Quote each of the following entries word for word, leaving out the pictures.
* * * * * * *
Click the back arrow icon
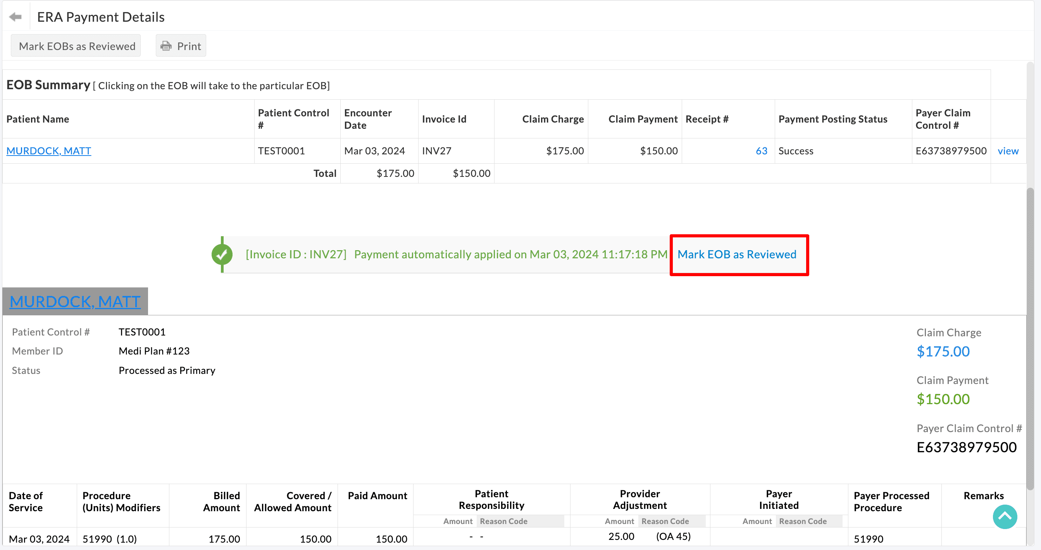Image resolution: width=1041 pixels, height=550 pixels. tap(15, 17)
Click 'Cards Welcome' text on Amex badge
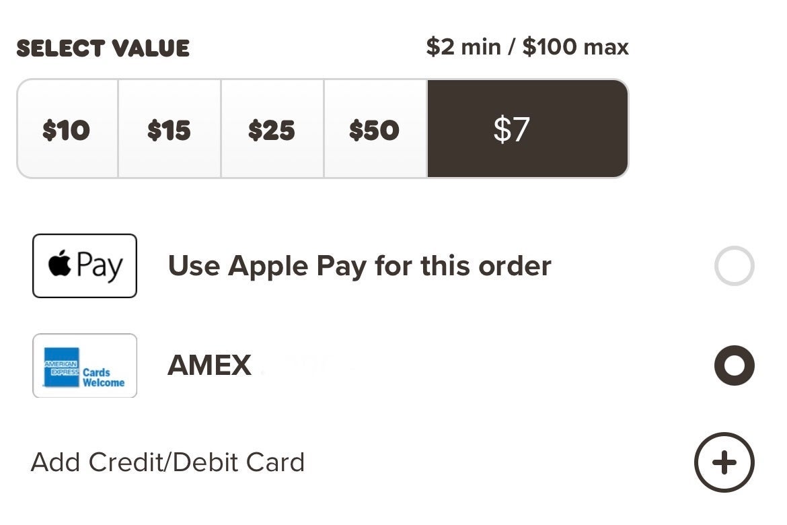The width and height of the screenshot is (787, 525). (x=104, y=378)
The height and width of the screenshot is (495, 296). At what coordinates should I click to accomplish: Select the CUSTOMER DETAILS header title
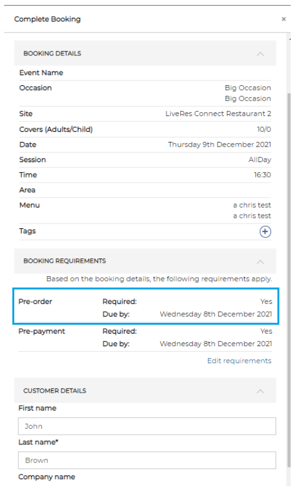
* * * * * * *
#### Final answer
Click the back arrow icon
Image resolution: width=1041 pixels, height=550 pixels. tap(15, 17)
Click 'Cards Welcome' text on Amex badge
The width and height of the screenshot is (787, 525). (x=104, y=378)
The height and width of the screenshot is (495, 296). At what coordinates should I click to accomplish: Select the CUSTOMER DETAILS header title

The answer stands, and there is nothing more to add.